As well as the ability to enable compression per-pool, there are also a number of extra options to control the behavior of the compression, as shown in the following list:
- compression_algorithm: This controls which compression library is used to compress data. The default is snappy, a compression library written by Google. Although its compression ratio isn't the best, it has very high performance, and unless you have specific capacity requirements, you should probably stick with snappy. Other options are zlib and zstd.
- compression_mode: This controls the operating status of compression on a per-pool basis. It can be set to either none, passive, aggressive, or force. The passive setting enables the use of compression, but will only compress objects that are marked to be compressed from higher levels. The aggressive setting will try and compress all objects unless explicitly told not to.

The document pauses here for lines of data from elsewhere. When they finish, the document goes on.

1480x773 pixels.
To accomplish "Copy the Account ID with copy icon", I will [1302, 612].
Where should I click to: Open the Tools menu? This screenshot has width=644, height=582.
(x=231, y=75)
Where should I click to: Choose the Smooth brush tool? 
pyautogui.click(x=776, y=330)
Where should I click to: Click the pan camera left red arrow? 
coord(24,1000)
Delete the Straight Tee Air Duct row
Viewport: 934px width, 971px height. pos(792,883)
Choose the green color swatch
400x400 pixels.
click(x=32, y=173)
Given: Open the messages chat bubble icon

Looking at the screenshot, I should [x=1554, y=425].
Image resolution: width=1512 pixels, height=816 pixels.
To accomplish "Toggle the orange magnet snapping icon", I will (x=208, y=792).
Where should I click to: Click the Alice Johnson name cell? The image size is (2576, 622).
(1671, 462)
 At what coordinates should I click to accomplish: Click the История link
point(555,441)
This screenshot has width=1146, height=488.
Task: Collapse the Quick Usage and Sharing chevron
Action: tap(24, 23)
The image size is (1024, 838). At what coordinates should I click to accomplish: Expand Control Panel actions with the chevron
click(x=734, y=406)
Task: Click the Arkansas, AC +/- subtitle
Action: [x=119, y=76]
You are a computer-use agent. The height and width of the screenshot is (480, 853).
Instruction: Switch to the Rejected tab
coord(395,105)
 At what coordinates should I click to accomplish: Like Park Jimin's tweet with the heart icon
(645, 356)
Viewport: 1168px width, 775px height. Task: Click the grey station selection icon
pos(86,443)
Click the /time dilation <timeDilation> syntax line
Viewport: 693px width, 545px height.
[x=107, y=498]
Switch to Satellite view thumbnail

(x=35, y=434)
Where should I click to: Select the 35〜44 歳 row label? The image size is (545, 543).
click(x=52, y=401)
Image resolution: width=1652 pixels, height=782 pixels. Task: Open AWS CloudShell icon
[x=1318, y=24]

The force setting will always try and compress data.
- compress_required_ratio: By default, this is set at 87.5%. An object that has been compressed must have been compressed to at least below this value to be considered worth compressing; otherwise, the object will be stored in an uncompressed format.
Although compression does require additional CPU, snappy is very efficient, and the distributed nature of Ceph lends itself well to this task as the compression duties are spread over a large number of CPUs across the cluster. In comparison, a legacy storage array would have to use more of its precious, finite dual controller CPU's resource.
An additional advantage of using compression over the reduction in space consumed is also I/O performance when reading or writing large blocks of data. Because of the data being compressed, the disks or flash devices will have less data to read or write, meaning faster response times. Additionally, flash devices will possibly see less write wear because of the reduced amount of total data written.